Use byte streams for binary payloads; use character streams for text when you know the charset (always specify StandardCharsets.UTF_8—never rely on platform default).
InputStream ──► FileInputStream, Socket.getInputStream(), FilterInputStream
└── BufferedInputStream, DataInputStream, ObjectInputStream
Reader ──► InputStreamReader (bytes → chars), FileReader*, BufferedReader
* FileReader uses default charset — prefer Files.newBufferedReader(path, UTF_8)
Bridge with InputStreamReader / OutputStreamWriter when a library only exposes byte streams but you need text.
Decorators stack on streams—see Design Patterns: Decorator for the I/O pipeline mental model.
BufferedReader and BufferedWriter — why buffering matters
Each unbuffered read() can syscall into the OS—expensive for line-oriented text or many small writes.
BufferedReader fills an internal char array (default 8K) and serves reads from memory; readLine() scans for \n without per-character syscalls.

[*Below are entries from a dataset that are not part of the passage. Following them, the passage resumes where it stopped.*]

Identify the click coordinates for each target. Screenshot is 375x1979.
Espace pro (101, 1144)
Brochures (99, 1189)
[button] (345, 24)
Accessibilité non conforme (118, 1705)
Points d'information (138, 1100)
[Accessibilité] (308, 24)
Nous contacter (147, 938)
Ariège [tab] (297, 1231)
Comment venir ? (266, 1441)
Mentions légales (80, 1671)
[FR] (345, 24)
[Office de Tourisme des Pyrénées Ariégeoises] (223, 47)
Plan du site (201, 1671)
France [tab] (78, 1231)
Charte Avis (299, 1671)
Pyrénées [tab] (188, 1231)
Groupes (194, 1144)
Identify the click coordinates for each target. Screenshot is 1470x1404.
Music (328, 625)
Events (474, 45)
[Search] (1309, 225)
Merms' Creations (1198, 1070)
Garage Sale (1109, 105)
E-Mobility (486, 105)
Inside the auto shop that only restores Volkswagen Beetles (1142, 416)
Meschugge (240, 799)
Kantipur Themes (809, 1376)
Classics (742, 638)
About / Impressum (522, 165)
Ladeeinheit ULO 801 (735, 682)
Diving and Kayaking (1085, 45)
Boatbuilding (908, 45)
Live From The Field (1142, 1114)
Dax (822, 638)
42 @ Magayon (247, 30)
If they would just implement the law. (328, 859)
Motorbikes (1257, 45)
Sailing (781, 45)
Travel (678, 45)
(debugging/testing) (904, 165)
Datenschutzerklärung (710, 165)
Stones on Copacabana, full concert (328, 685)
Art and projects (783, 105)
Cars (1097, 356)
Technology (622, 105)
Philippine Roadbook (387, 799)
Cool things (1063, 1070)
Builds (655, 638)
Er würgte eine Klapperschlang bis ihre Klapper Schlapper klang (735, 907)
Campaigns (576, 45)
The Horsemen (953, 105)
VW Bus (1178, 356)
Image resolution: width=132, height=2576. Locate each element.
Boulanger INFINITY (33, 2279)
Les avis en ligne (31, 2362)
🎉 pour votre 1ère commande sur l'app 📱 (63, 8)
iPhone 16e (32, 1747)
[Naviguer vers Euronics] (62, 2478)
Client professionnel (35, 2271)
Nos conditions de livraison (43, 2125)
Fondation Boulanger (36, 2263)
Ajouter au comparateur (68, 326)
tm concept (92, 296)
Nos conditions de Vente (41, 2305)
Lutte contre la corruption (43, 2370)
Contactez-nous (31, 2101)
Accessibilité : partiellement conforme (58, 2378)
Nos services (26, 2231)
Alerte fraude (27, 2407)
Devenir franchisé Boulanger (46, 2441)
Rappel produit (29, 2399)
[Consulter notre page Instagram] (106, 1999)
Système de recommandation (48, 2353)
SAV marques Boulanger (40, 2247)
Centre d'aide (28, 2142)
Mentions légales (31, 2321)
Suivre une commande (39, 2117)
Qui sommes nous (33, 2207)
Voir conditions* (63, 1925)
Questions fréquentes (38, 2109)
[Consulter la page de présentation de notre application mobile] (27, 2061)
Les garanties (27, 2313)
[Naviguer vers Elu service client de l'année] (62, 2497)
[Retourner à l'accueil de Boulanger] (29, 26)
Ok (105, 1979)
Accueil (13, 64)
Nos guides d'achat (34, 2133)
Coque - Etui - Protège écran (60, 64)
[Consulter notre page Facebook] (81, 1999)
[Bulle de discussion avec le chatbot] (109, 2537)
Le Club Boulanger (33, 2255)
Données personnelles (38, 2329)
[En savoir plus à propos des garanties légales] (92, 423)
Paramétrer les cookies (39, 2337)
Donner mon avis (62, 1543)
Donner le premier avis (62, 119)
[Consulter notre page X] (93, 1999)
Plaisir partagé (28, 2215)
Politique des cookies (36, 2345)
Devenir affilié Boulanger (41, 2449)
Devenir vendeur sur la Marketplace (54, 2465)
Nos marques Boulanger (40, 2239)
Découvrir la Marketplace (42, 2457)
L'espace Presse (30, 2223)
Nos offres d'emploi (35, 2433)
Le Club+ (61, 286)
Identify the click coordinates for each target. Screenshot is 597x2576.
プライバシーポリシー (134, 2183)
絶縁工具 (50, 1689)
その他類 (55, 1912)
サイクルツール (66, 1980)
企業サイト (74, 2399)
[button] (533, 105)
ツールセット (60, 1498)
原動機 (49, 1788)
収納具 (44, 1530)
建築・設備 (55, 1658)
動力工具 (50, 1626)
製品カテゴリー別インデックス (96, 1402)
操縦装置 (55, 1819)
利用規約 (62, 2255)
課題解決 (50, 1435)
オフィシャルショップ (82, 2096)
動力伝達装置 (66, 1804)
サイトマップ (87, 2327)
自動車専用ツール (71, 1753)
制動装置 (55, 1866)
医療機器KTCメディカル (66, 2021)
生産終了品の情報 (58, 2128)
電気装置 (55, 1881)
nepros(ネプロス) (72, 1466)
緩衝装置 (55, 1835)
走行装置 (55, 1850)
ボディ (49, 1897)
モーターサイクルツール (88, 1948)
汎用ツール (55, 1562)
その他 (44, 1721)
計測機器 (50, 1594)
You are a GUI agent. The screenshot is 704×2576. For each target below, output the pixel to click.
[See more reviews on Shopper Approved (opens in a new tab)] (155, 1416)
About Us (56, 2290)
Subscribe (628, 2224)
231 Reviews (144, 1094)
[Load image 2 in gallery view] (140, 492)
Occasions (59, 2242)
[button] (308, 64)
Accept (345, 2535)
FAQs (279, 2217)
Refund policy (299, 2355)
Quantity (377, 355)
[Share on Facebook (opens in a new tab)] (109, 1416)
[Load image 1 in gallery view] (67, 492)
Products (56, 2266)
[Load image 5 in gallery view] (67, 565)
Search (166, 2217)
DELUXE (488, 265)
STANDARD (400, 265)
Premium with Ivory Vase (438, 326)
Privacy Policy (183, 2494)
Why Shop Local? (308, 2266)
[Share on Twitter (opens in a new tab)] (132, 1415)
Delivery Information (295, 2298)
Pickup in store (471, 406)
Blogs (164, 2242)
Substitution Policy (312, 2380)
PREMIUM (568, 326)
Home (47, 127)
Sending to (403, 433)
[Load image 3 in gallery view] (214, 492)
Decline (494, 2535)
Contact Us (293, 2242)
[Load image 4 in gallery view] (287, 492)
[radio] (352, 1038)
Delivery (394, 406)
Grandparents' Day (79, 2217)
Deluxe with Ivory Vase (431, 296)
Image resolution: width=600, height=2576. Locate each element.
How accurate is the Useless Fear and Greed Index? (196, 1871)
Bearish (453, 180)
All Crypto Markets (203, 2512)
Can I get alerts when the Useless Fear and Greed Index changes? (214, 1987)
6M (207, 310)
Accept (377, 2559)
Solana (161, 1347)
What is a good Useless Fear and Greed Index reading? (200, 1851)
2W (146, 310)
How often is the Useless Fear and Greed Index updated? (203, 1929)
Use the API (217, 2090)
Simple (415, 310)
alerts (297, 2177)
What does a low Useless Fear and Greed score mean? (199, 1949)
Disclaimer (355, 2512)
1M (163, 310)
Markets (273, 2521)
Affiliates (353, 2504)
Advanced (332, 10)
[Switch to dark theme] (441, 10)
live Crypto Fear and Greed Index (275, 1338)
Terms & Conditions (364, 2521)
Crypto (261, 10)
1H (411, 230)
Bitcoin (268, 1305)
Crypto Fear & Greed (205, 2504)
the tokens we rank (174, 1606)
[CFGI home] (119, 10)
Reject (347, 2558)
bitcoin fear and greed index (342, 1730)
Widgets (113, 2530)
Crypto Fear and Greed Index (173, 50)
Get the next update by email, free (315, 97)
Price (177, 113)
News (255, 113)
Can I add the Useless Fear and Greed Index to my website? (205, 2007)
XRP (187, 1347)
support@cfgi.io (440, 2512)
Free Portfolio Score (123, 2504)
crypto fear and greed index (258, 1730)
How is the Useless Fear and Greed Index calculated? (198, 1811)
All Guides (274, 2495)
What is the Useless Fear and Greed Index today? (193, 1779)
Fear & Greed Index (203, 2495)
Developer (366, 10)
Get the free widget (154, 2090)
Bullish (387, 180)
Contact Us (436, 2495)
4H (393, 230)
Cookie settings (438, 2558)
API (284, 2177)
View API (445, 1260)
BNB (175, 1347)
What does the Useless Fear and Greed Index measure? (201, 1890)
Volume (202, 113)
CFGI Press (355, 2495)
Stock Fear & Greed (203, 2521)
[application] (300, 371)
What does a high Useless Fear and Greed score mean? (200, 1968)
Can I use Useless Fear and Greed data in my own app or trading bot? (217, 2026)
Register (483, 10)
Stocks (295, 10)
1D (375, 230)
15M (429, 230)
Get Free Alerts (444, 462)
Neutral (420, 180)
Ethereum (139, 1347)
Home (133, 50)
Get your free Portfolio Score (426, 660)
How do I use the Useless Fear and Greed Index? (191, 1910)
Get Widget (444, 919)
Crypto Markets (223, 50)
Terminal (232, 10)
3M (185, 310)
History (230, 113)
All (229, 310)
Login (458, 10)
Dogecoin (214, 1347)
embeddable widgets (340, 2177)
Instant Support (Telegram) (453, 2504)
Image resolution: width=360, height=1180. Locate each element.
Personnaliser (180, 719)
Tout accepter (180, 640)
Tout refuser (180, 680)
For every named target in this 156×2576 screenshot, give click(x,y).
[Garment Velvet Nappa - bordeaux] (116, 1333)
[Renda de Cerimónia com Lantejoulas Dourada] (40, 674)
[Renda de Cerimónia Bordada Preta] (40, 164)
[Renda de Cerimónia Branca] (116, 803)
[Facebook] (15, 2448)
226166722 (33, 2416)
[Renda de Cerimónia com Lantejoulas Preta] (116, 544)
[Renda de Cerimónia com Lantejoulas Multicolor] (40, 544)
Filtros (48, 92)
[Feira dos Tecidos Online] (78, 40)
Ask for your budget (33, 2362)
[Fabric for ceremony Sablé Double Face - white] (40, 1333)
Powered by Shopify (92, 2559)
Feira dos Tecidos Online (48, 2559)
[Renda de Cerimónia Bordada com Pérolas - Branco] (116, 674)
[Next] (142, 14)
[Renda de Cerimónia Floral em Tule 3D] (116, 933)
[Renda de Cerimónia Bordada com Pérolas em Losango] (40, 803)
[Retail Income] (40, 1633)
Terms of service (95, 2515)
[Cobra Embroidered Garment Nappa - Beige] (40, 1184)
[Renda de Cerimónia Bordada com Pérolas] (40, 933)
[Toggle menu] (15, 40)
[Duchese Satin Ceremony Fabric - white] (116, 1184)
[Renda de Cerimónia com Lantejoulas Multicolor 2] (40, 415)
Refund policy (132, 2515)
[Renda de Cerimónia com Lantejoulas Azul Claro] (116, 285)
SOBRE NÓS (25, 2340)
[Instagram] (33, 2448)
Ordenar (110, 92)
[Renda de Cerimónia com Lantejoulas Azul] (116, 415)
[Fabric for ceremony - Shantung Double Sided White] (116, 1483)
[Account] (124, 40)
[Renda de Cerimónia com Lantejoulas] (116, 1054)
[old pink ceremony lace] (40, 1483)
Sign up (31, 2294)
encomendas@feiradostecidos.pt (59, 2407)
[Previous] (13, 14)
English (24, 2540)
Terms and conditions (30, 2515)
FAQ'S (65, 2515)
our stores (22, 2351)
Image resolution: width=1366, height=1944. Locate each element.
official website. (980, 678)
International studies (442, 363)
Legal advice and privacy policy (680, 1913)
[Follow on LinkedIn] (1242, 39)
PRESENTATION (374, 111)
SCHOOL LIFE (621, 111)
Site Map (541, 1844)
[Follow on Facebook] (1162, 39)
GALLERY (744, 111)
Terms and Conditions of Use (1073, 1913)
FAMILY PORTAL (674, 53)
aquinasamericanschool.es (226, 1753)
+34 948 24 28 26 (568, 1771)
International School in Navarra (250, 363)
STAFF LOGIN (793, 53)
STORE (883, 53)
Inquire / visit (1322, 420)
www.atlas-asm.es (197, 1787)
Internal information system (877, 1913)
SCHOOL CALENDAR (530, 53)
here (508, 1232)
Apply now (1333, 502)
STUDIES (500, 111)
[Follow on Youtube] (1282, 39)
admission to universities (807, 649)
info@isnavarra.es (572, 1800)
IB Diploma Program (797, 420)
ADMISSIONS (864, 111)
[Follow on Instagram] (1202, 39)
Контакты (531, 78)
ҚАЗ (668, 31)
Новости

Rule of thumb: wrap any bare FileReader or InputStreamReader in BufferedReader unless you read large known-size blocks yourself.
try (var reader = new BufferedReader(
new InputStreamReader(Files.newInputStream(path), StandardCharsets.UTF_8))) {
String line;
while ((line = reader.readLine()) != null) {
process(line);
}
}
FileInputStream, FileOutputStream, FileReader, FileWriter
FileInputStream / FileOutputStream read/write bytes to a path string or File.
FileReader / FileWriter are convenience wrappers using the JVM default charset—brittle across environments.
Prefer NIO.2: Files.newInputStream(path), Files.newBufferedReader(path, UTF_8)—clearer errors (NoSuchFileException) and no legacy File API.
// Classic byte copy
try (var in = new FileInputStream("in.bin");
var out = new FileOutputStream("out.bin")) {
in.transferTo(out); // Java 9+ on InputStream
}
// NIO.2 — preferred for files
Files.copy(Path.of("in.bin"), Path.of("out.bin"), StandardCopyOption.REPLACE_EXISTING);
PrintWriter and Scanner
PrintWriter formats text output (print, println, printf) and can auto-flush on newline.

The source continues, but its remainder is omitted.